---- Record set
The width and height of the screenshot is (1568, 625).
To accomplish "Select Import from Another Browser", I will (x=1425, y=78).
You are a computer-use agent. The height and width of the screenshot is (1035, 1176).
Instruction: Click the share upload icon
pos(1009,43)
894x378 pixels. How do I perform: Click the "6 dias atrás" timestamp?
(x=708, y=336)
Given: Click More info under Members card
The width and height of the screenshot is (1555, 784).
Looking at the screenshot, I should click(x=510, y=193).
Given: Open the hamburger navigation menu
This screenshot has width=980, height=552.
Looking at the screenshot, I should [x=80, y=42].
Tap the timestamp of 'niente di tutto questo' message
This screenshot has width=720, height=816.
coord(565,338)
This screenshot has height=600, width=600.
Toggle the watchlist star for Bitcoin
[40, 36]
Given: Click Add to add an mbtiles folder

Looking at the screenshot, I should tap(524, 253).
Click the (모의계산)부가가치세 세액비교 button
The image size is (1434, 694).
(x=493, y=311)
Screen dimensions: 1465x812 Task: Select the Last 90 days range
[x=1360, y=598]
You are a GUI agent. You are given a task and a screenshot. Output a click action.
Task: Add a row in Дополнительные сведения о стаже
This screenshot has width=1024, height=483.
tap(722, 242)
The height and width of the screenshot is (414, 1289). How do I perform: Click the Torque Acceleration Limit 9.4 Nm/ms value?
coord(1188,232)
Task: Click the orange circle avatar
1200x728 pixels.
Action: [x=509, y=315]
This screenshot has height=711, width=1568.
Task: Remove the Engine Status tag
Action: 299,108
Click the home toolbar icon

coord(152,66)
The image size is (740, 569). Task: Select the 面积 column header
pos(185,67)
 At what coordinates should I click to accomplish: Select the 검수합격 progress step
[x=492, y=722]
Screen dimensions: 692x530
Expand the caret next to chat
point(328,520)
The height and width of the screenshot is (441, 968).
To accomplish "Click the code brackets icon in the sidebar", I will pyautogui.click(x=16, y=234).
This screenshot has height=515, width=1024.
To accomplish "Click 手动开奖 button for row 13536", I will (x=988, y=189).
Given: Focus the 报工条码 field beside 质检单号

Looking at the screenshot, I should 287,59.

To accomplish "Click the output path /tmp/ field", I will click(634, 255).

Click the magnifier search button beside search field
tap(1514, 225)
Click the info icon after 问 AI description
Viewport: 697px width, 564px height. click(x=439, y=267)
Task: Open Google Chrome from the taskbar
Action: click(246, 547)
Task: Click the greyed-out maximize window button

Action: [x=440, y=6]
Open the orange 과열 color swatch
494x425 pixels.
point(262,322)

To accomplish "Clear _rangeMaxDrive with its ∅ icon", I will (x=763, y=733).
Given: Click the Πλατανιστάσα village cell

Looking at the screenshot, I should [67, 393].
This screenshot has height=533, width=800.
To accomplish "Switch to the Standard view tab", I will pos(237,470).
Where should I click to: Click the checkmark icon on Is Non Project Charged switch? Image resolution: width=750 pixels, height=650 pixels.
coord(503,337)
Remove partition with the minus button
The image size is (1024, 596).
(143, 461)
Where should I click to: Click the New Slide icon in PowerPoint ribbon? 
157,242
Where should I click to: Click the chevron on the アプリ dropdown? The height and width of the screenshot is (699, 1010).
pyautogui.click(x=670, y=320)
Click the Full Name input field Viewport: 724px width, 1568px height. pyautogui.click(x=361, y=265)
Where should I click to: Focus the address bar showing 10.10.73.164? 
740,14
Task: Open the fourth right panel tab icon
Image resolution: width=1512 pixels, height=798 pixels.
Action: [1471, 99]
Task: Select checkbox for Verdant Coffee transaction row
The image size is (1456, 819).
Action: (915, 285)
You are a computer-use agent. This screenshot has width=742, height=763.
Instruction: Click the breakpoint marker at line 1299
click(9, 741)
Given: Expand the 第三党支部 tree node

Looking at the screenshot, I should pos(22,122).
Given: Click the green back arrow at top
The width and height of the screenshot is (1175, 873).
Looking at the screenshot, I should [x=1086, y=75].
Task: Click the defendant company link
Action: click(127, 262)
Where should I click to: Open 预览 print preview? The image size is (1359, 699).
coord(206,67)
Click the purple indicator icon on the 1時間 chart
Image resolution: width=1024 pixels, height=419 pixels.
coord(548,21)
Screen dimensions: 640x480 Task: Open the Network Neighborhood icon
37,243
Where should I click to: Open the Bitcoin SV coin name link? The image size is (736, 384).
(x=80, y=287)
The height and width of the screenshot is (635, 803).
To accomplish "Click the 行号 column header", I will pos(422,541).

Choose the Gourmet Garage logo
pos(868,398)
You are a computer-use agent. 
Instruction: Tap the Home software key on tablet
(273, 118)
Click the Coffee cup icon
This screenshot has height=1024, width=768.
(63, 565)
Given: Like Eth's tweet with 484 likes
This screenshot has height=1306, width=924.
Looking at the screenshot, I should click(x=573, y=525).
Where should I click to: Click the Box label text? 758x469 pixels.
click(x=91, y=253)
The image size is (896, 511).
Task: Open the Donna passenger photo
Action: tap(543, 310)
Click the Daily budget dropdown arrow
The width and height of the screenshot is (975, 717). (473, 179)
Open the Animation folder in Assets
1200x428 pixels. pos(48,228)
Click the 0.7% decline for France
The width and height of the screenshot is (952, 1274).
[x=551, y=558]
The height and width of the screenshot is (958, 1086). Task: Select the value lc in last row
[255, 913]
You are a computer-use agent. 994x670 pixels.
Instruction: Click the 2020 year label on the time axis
--------
*What the task requires*:
Repeat each line above exactly as written.

*The answer*:
The width and height of the screenshot is (1568, 625).
To accomplish "Select Import from Another Browser", I will (x=1425, y=78).
You are a computer-use agent. The height and width of the screenshot is (1035, 1176).
Instruction: Click the share upload icon
pos(1009,43)
894x378 pixels. How do I perform: Click the "6 dias atrás" timestamp?
(x=708, y=336)
Given: Click More info under Members card
The width and height of the screenshot is (1555, 784).
Looking at the screenshot, I should click(x=510, y=193).
Given: Open the hamburger navigation menu
This screenshot has width=980, height=552.
Looking at the screenshot, I should [x=80, y=42].
Tap the timestamp of 'niente di tutto questo' message
This screenshot has width=720, height=816.
coord(565,338)
This screenshot has height=600, width=600.
Toggle the watchlist star for Bitcoin
[40, 36]
Given: Click Add to add an mbtiles folder

Looking at the screenshot, I should tap(524, 253).
Click the (모의계산)부가가치세 세액비교 button
The image size is (1434, 694).
(x=493, y=311)
Screen dimensions: 1465x812 Task: Select the Last 90 days range
[x=1360, y=598]
You are a GUI agent. You are given a task and a screenshot. Output a click action.
Task: Add a row in Дополнительные сведения о стаже
This screenshot has width=1024, height=483.
tap(722, 242)
The height and width of the screenshot is (414, 1289). How do I perform: Click the Torque Acceleration Limit 9.4 Nm/ms value?
coord(1188,232)
Task: Click the orange circle avatar
1200x728 pixels.
Action: [x=509, y=315]
This screenshot has height=711, width=1568.
Task: Remove the Engine Status tag
Action: 299,108
Click the home toolbar icon

coord(152,66)
The image size is (740, 569). Task: Select the 面积 column header
pos(185,67)
 At what coordinates should I click to accomplish: Select the 검수합격 progress step
[x=492, y=722]
Screen dimensions: 692x530
Expand the caret next to chat
point(328,520)
The height and width of the screenshot is (441, 968).
To accomplish "Click the code brackets icon in the sidebar", I will pyautogui.click(x=16, y=234).
This screenshot has height=515, width=1024.
To accomplish "Click 手动开奖 button for row 13536", I will (x=988, y=189).
Given: Focus the 报工条码 field beside 质检单号

Looking at the screenshot, I should 287,59.

To accomplish "Click the output path /tmp/ field", I will click(634, 255).

Click the magnifier search button beside search field
tap(1514, 225)
Click the info icon after 问 AI description
Viewport: 697px width, 564px height. click(x=439, y=267)
Task: Open Google Chrome from the taskbar
Action: click(246, 547)
Task: Click the greyed-out maximize window button

Action: [x=440, y=6]
Open the orange 과열 color swatch
494x425 pixels.
point(262,322)

To accomplish "Clear _rangeMaxDrive with its ∅ icon", I will (x=763, y=733).
Given: Click the Πλατανιστάσα village cell

Looking at the screenshot, I should [67, 393].
This screenshot has height=533, width=800.
To accomplish "Switch to the Standard view tab", I will pos(237,470).
Where should I click to: Click the checkmark icon on Is Non Project Charged switch? Image resolution: width=750 pixels, height=650 pixels.
coord(503,337)
Remove partition with the minus button
The image size is (1024, 596).
(143, 461)
Where should I click to: Click the New Slide icon in PowerPoint ribbon? 
157,242
Where should I click to: Click the chevron on the アプリ dropdown? The height and width of the screenshot is (699, 1010).
pyautogui.click(x=670, y=320)
Click the Full Name input field Viewport: 724px width, 1568px height. pyautogui.click(x=361, y=265)
Where should I click to: Focus the address bar showing 10.10.73.164? 
740,14
Task: Open the fourth right panel tab icon
Image resolution: width=1512 pixels, height=798 pixels.
Action: [1471, 99]
Task: Select checkbox for Verdant Coffee transaction row
The image size is (1456, 819).
Action: (915, 285)
You are a computer-use agent. This screenshot has width=742, height=763.
Instruction: Click the breakpoint marker at line 1299
click(9, 741)
Given: Expand the 第三党支部 tree node

Looking at the screenshot, I should pos(22,122).
Given: Click the green back arrow at top
The width and height of the screenshot is (1175, 873).
Looking at the screenshot, I should [x=1086, y=75].
Task: Click the defendant company link
Action: click(127, 262)
Where should I click to: Open 预览 print preview? The image size is (1359, 699).
coord(206,67)
Click the purple indicator icon on the 1時間 chart
Image resolution: width=1024 pixels, height=419 pixels.
coord(548,21)
Screen dimensions: 640x480 Task: Open the Network Neighborhood icon
37,243
Where should I click to: Open the Bitcoin SV coin name link? The image size is (736, 384).
(x=80, y=287)
The height and width of the screenshot is (635, 803).
To accomplish "Click the 行号 column header", I will pos(422,541).

Choose the Gourmet Garage logo
pos(868,398)
You are a computer-use agent. 
Instruction: Tap the Home software key on tablet
(273, 118)
Click the Coffee cup icon
This screenshot has height=1024, width=768.
(63, 565)
Given: Like Eth's tweet with 484 likes
This screenshot has height=1306, width=924.
Looking at the screenshot, I should click(x=573, y=525).
Where should I click to: Click the Box label text? 758x469 pixels.
click(x=91, y=253)
The image size is (896, 511).
Task: Open the Donna passenger photo
Action: tap(543, 310)
Click the Daily budget dropdown arrow
The width and height of the screenshot is (975, 717). (473, 179)
Open the Animation folder in Assets
1200x428 pixels. pos(48,228)
Click the 0.7% decline for France
The width and height of the screenshot is (952, 1274).
[x=551, y=558]
The height and width of the screenshot is (958, 1086). Task: Select the value lc in last row
[255, 913]
You are a computer-use agent. 994x670 pixels.
Instruction: Click the 2020 year label on the time axis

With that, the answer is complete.